Yes, the Original Constitution WAS Flawed

The Usual Suspects are frothing at the mouth because Elena Kagan, newly nominated by President Obama for the Supreme Court, agreed with her mentor, the late Thurgood Marshall, that the original Constitution was a flawed document. Why, how dare she! She thinks the original Constitution wasn't perfect!!! How could she say that?!?

This is how:

From Article I, Section 2:

Representatives and direct Taxes shall be apportioned among the several States which may be included within this Union, according to their respective Numbers, which shall be determined by adding to the whole Number of free Persons, including those bound to Service for a Term of Years, and excluding Indians not taxed, three fifths of all other Persons.

Translation: Slaves will be counted as three-fifths of a human being.

From Article I, Section 9:

The Migration or Importation of such Persons as any of the States now existing shall think proper to admit, shall not be prohibited by the Congress prior to the Year one thousand eight hundred and eight, but a Tax or duty may be imposed on such Importation, not exceeding ten dollars for each Person.

Translation: the slave trade will be permitted until 1808. That, by the way, was one of the terms that the patriotic, God-fearing representatives from South Carolina insisted on.

From Article IV, Section 2:

No Person held to Service or Labour in one State, under the Laws thereof, escaping into another, shall, in Consequence of any Law or Regulation therein, be discharged from such Service or Labour, but shall be delivered up on Claim of the Party to whom such Service or Labour may be due.

Translation: the Free States are obligated to return any fugitive slaves that run away to escape the brutality and barbarism of slave owners in the patriotic, God-fearing southern slave states.

Yes, the original Constitution was deeply and profoundly flawed. It sanctioned the hideous institution of human slavery, at the insistence of Southern conservatives. Slavery, which should have been abolished outright by the Constitution, was not only preserved, but the other states were compelled to support it by being forced to return "property" that had fled to them and recognize slaves as partial humans. An appalling, disgraceful phenomenon.

By the way, you'll notice that the words "slave" and "slavery" were not used in the original Constitution. The writers didn't have the courage to actually say what they meant outright, preferring to hide behind euphemisms. The word slavery wasn't used in the Constitution until the 13th Amendment, which outlawed it in 1865.

Yes, slavery was outlawed after a terrible war that had devoured 620,000 lives, a war that was started by traitorous, violently anti-American slave owners looking to preserve their barbarous system--a system that shouldn't have even existed in a country founded on the stated ideals of the United States, a system that was codified into law by the original Constitution. I call that flawed.

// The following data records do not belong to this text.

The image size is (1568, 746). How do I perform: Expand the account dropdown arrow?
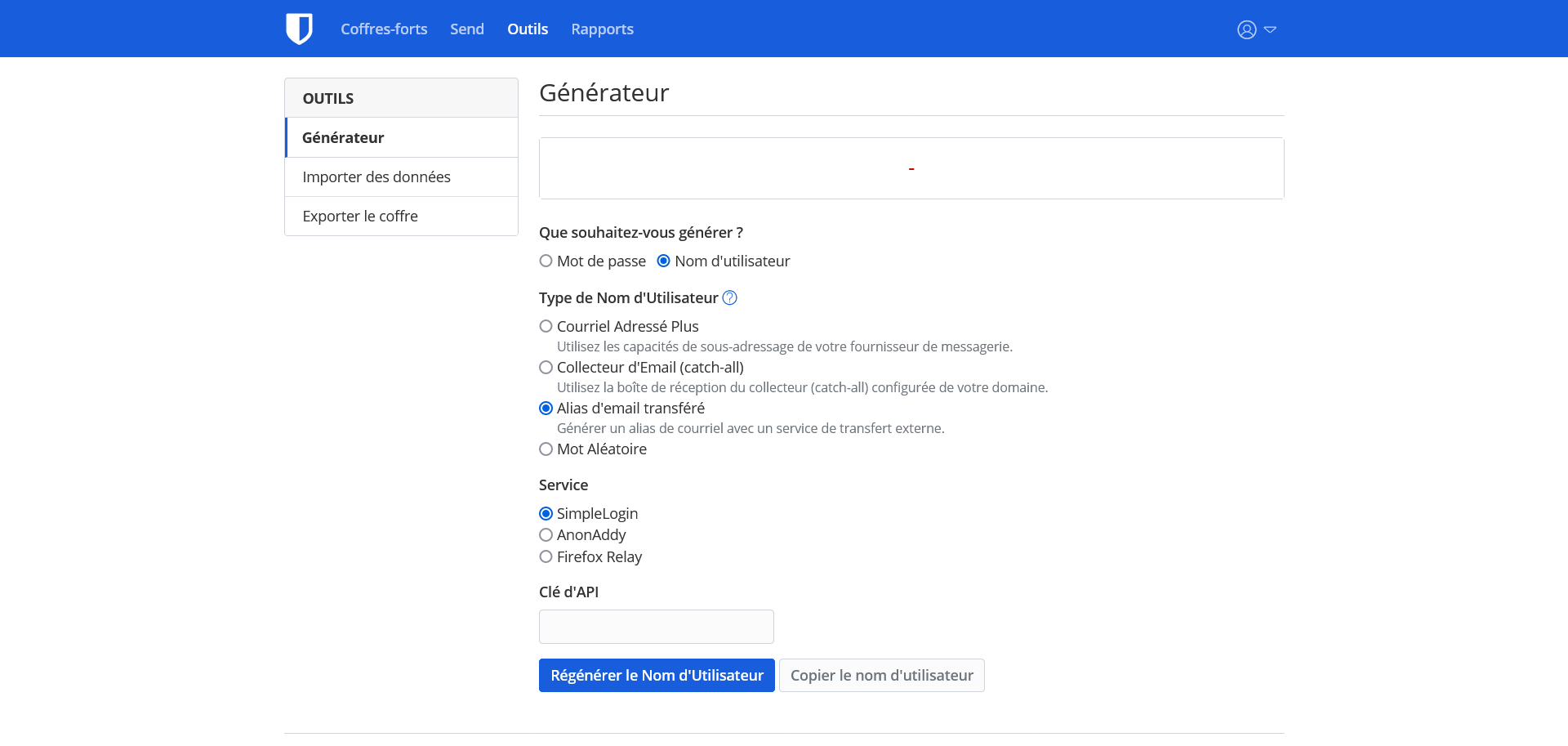click(1270, 29)
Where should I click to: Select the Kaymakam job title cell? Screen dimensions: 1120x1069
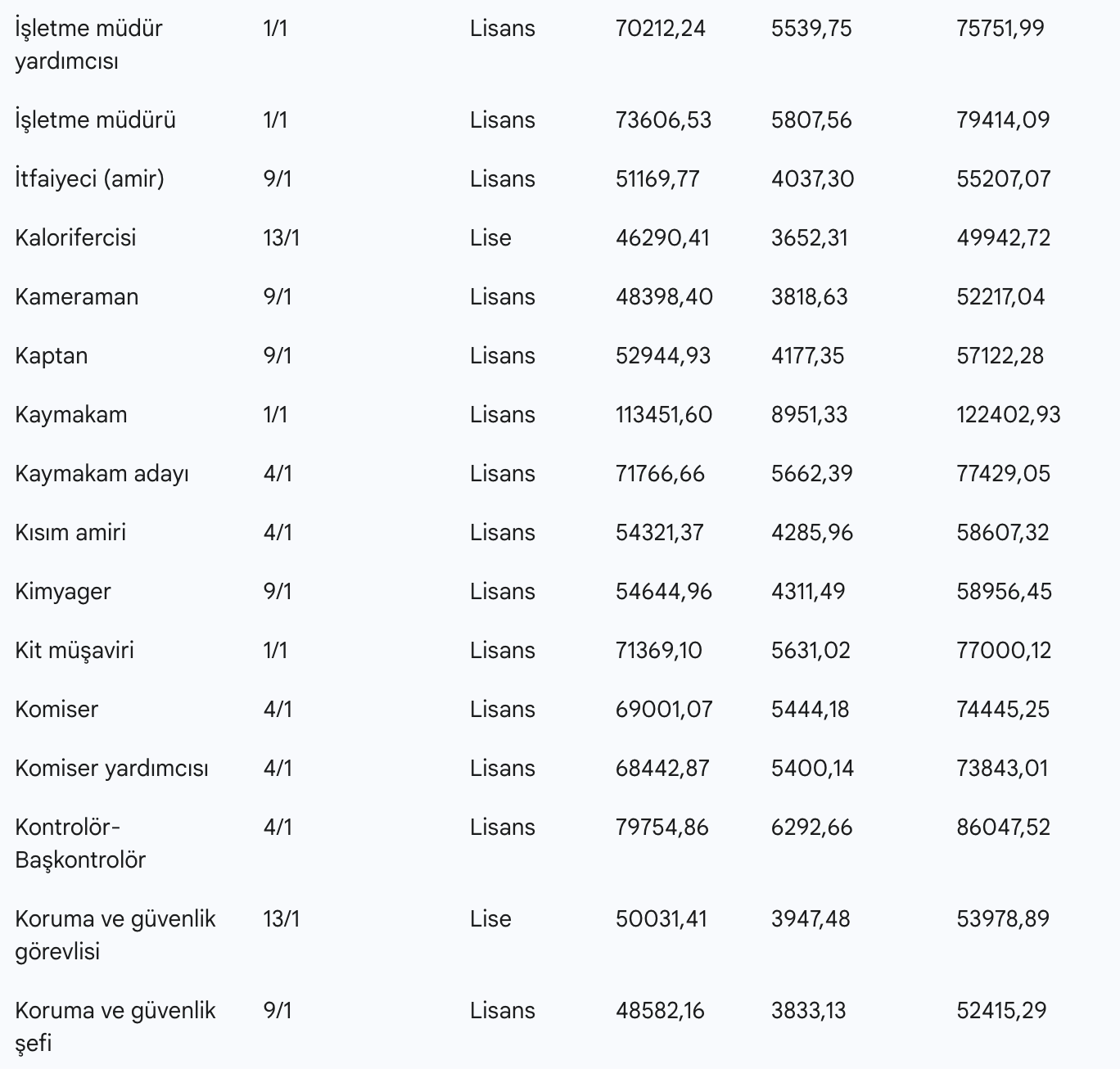click(x=71, y=414)

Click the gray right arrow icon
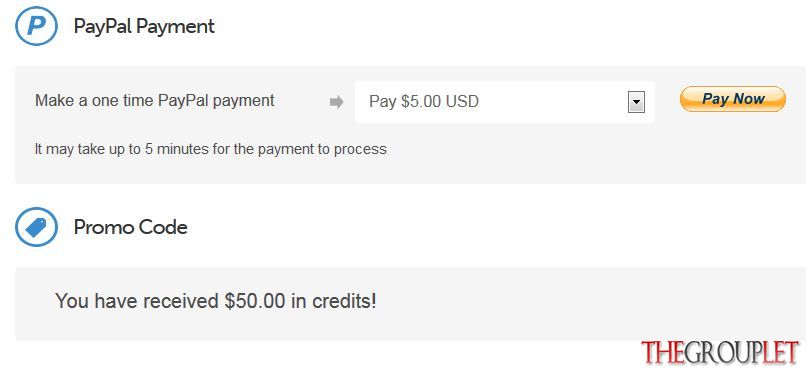pos(337,102)
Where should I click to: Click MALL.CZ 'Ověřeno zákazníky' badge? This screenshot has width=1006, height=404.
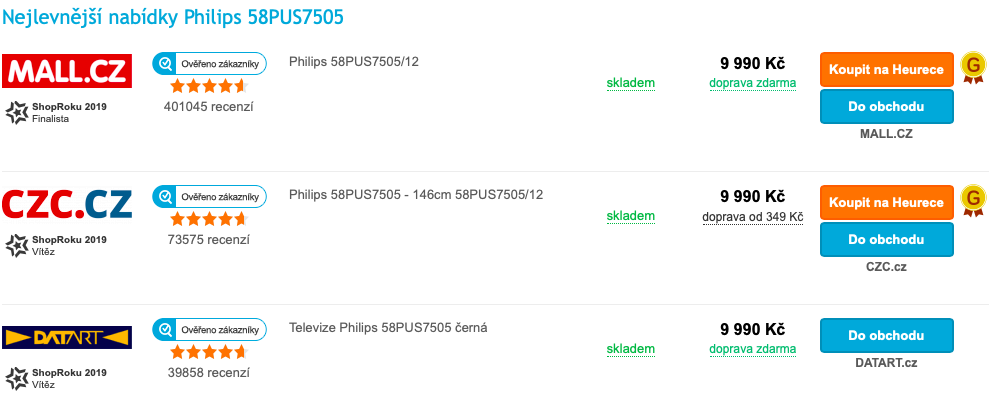pyautogui.click(x=209, y=64)
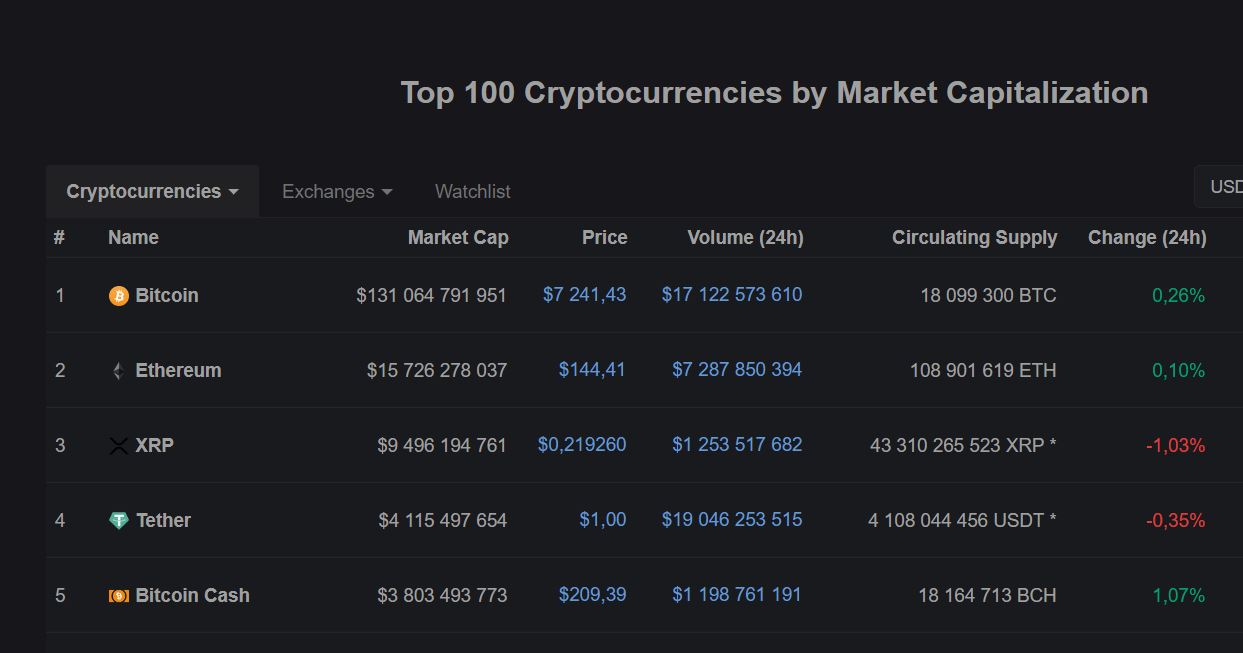Open the Cryptocurrencies dropdown tab

152,191

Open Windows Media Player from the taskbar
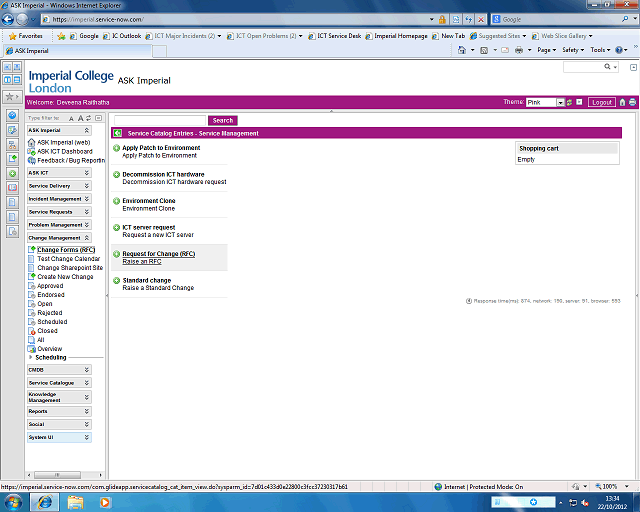coord(106,502)
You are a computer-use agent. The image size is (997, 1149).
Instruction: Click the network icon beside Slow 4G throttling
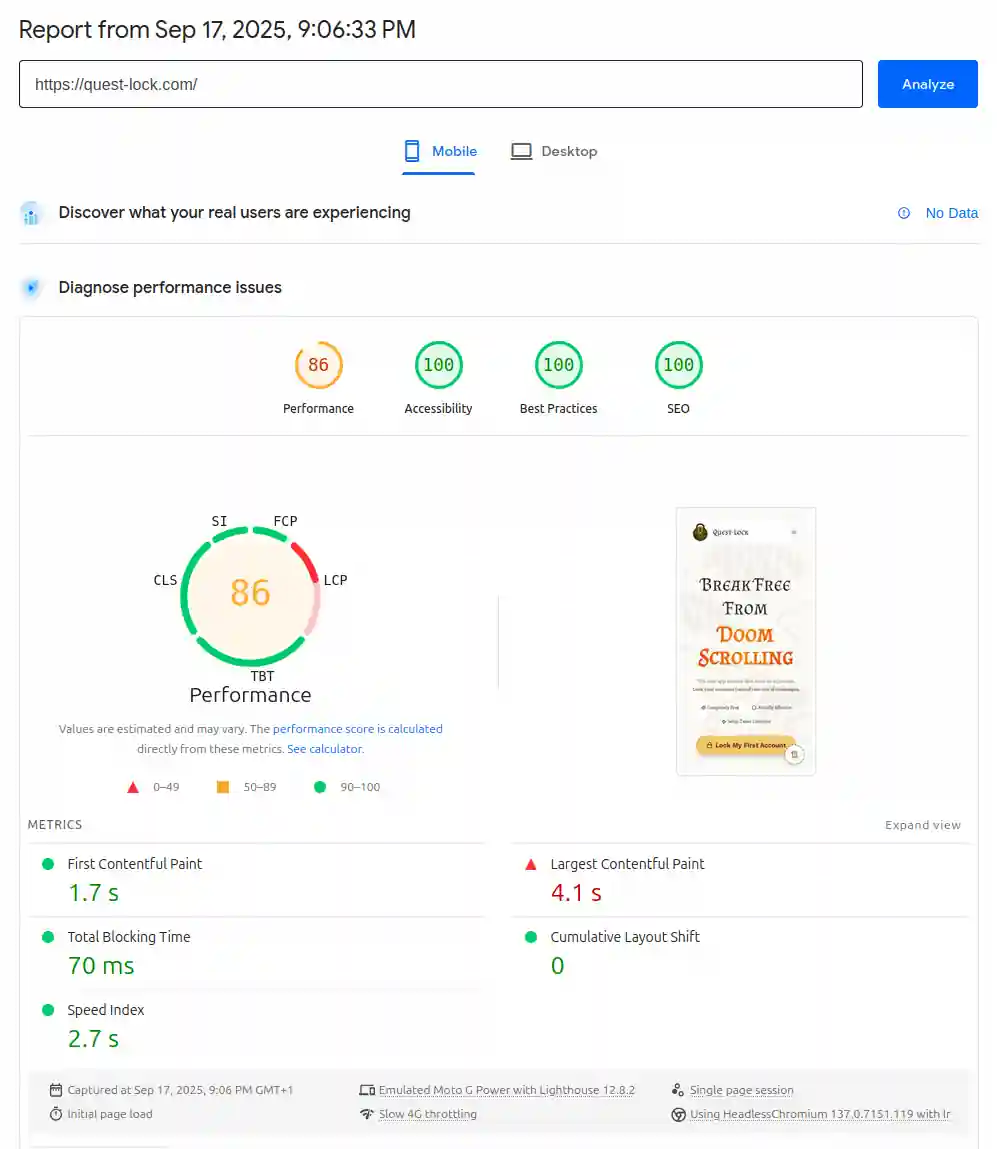pyautogui.click(x=369, y=1113)
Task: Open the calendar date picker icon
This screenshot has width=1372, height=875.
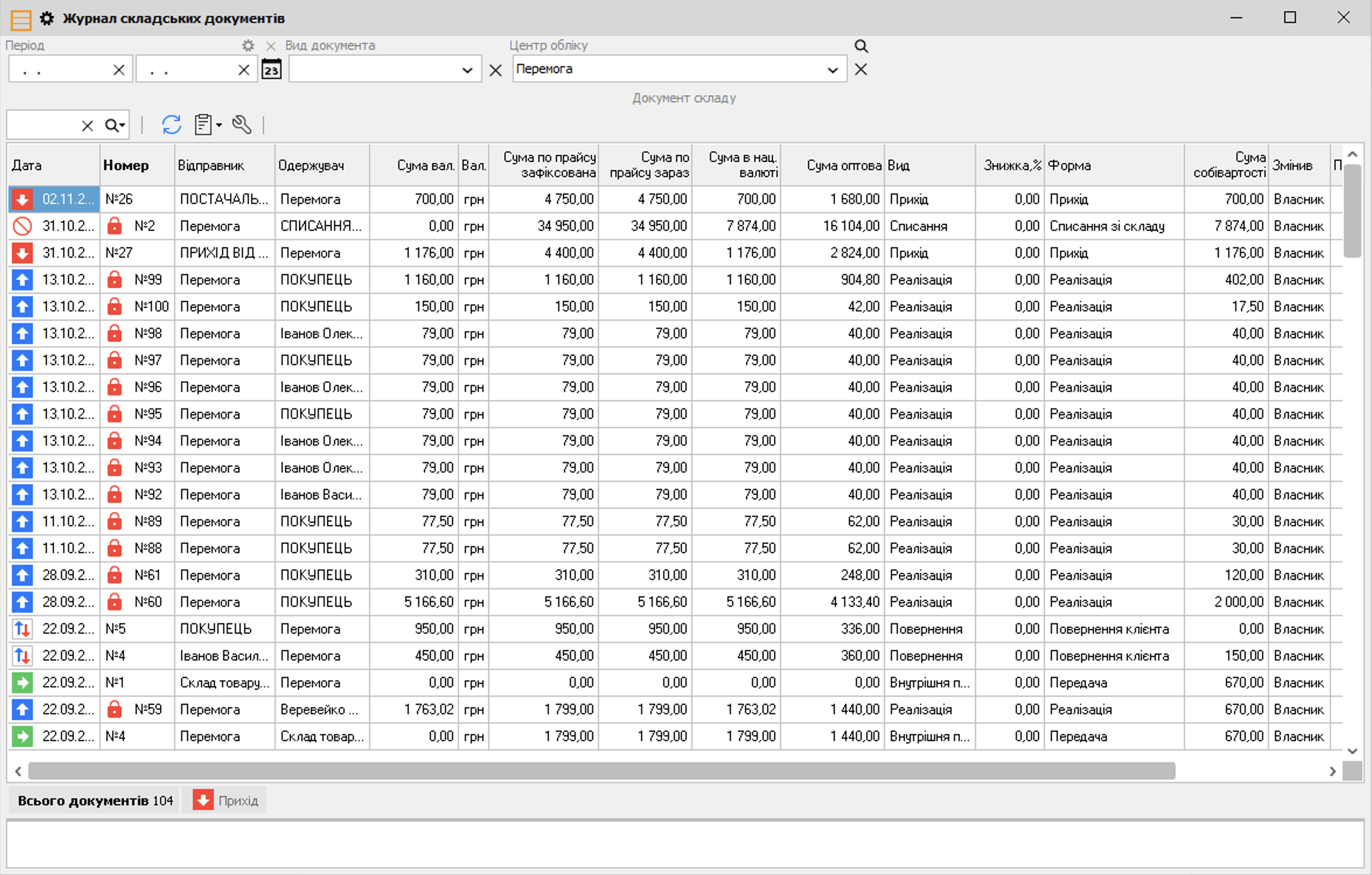Action: click(x=271, y=70)
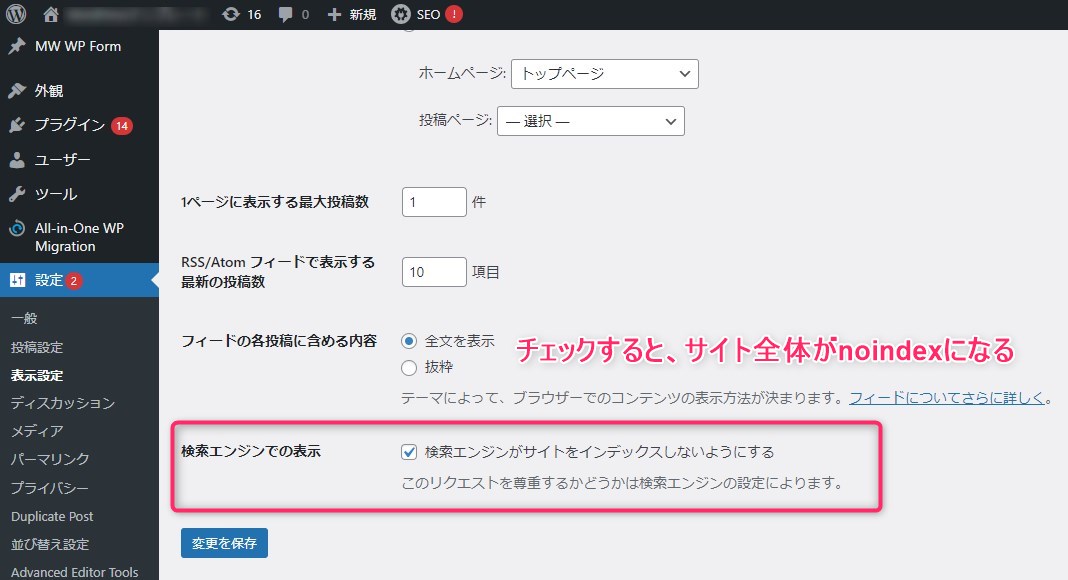
Task: Open the Homepage dropdown showing トップページ
Action: (x=604, y=73)
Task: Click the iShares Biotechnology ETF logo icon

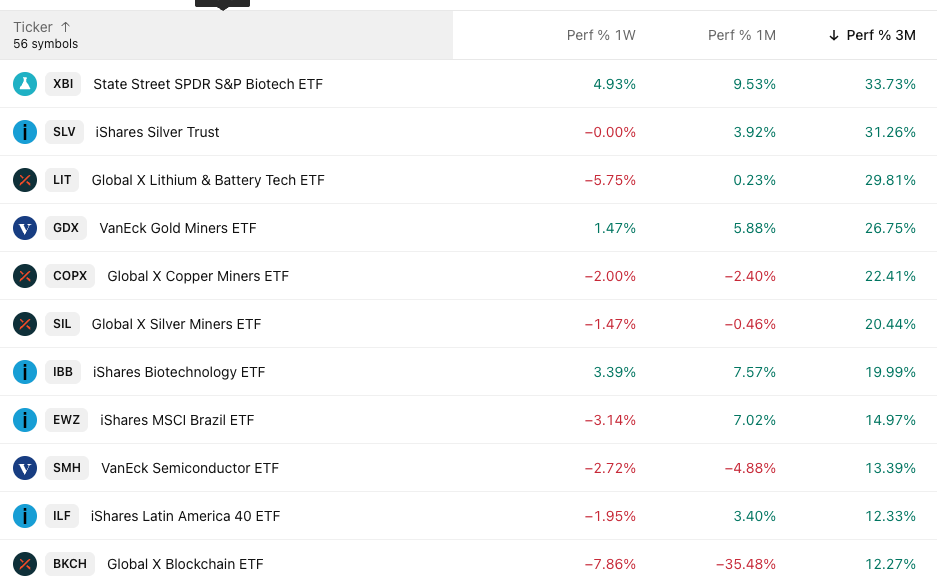Action: click(25, 372)
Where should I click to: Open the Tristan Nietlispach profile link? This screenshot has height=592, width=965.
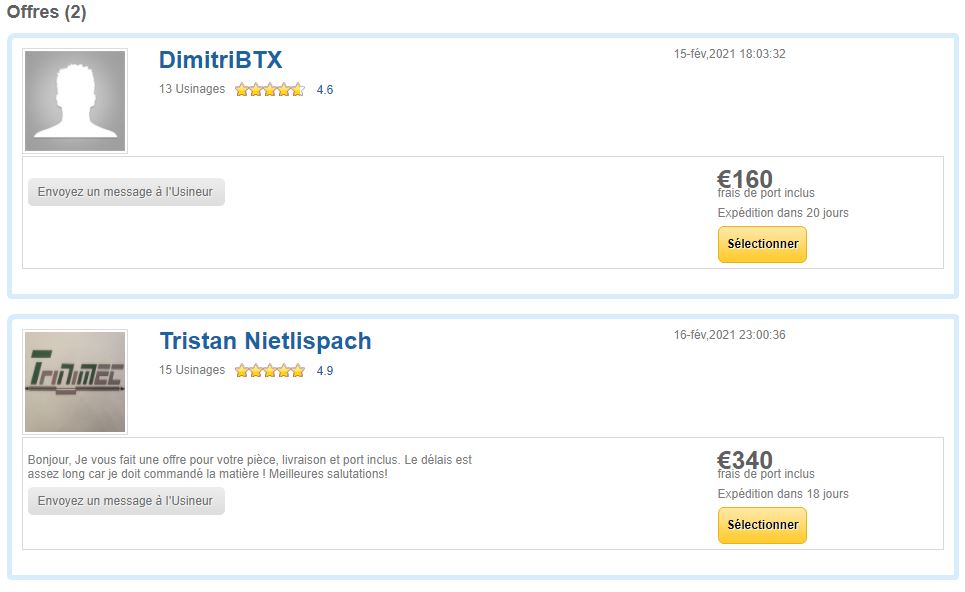pos(265,341)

Who would dare to disagree?


pablo said...

Here is a link to a very interesting piece from NPR (WBEZ Chicago), which I coincindentally heard today, in which a former colleague of Kagan's discusses 'originalism' and other related topics:

katherine said...

One of my favorite movies is "With Honors". Joe Pesci, who plays a homeless guy looking like Walt Whitman delivers a great tirade in a Harvard law class. Simon, the character, reminds the almighty professor (played by Gore Vidal) that the GENIUS of the constitution is that it is flawed and the founding fathers knew it was flawed. It is supposed to be a living document, one meant to change as times change.
Yeah, the film is a bit corny. It is worth this scene and several others.